Digital oscilloscopes operate by sampling a time varying analog signal periodically and storing the sample values in correlation with time in a waveform memory. These data may be then read out as locations in the memory are sequentially addressed by a clock signal to provide digital data which can be converted by a digital-to-analog converter to a time varying output signal which can be displayed on the face of a cathode ray tube (CRT). The waveform data may be further processed and placed in a display memory and the data in the display memory read out in the proper fashion to create the display on the CRT. The selection of the portion of the analog input waveform which is sampled and stored is determined by appropriate triggering circuitry so that the operator will have available the desired portion of the waveform which he wishes to review.

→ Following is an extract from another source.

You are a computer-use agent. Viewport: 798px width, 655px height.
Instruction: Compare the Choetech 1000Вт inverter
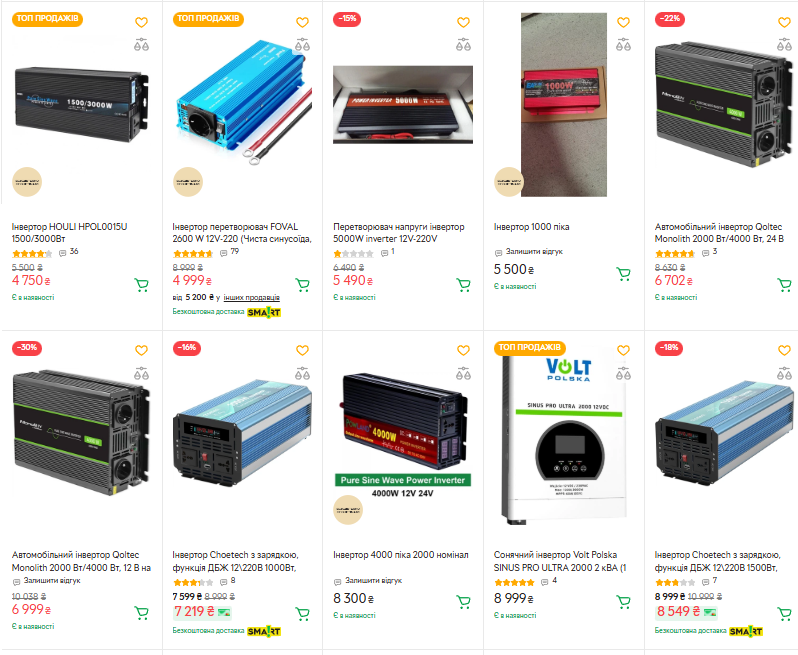click(302, 374)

The waveform data stored in the waveform memory typically consists of a large number of data points (e.g., 50,000) which corresponds to the magnitude of the analog input signal which has been sampled at a sample rate over a selected period of time. If the full memory of data, constituting the full waveform which has been captured and stored, is read out, the entire waveform will be displayed extending over the width of the CRT screen.
When the entire captured waveform is displayed on the CRT face, the features of the waveform may be drawn so closely together that these features may be difficult to distinguish on visual examination. The density of the waveform as displayed may be such that the operator cannot conveniently use cursor or marker functions which are commonly found on digital oscilloscopes for measuring the magnitude of the waveform at particular points on the waveform. One way in which this problem can be simply resolved is to display only a portion of the full waveform on the CRT screen at any one time, thereby horizontally expanding the time base for the displayed waveform and more fully separating the data points that are displayed. This can easily be accomplished by, for example, reading out the data for the selected section of the waveform stored in memory at a slower rate compared with the movement of the electron beam horizontally across the CRT face to thereby spread further apart the points on the CRT screen which are illuminated. This technique corresponds roughly to speeding up the time base of the sweep in a conventional analog oscilloscope.
U.S. Pat. No. 3,859,556 to Schumann, the disclosure of which is incorporated herein by reference, discloses means for selecting any one of the displayed data points and providing an expanded display in which the selected point is at the center of the display and the number of adjacent data points which are displayed is determined by the selected point and the magnification factor. The selected point can also be varied during expansion.
One problem with displaying a portion of the stored waveform on an expanded time base is that the operator may not readily be able to determine the position within the full stored waveform at which the portion of the waveform being displayed is located. This problem has been addressed by displaying the full waveform data and simultaneously displaying the expanded portion of the waveform on the CRT screen. The position of the expanded waveform within the full waveform can be indicated by a cursor located on the full waveform. This cursor can be moved to change the location of the expanded portion of the waveform. In this approach, the expanded and unexpanded waveforms may be superimposed upon one another, which can interfere with visual examination of the waveforms. Horizontal expansion of the portion of the waveform may be limited to a fixed amount of expansion so that the operator may obtain an expanded waveform which is a greater or lesser portion of the waveform than he wanted. If the expanded part of the waveform is greater than the portion that he wanted, and if the waveform is sufficiently rapidly varying, fine detail features of the waveform may still be difficult to read on the expanded waveform. If the waveform memory is relatively large, it may contain much more data than the operator would ordinarily wish to look at as a full waveform. In such a case, the operator's main interest may be to look at portions of the waveform while nonetheless being able to review the full waveform simultaneously so that he can observe any long term trends in the waveform as well as significant transient changes in the input signal over the period of time during which the signal was sampled and stored.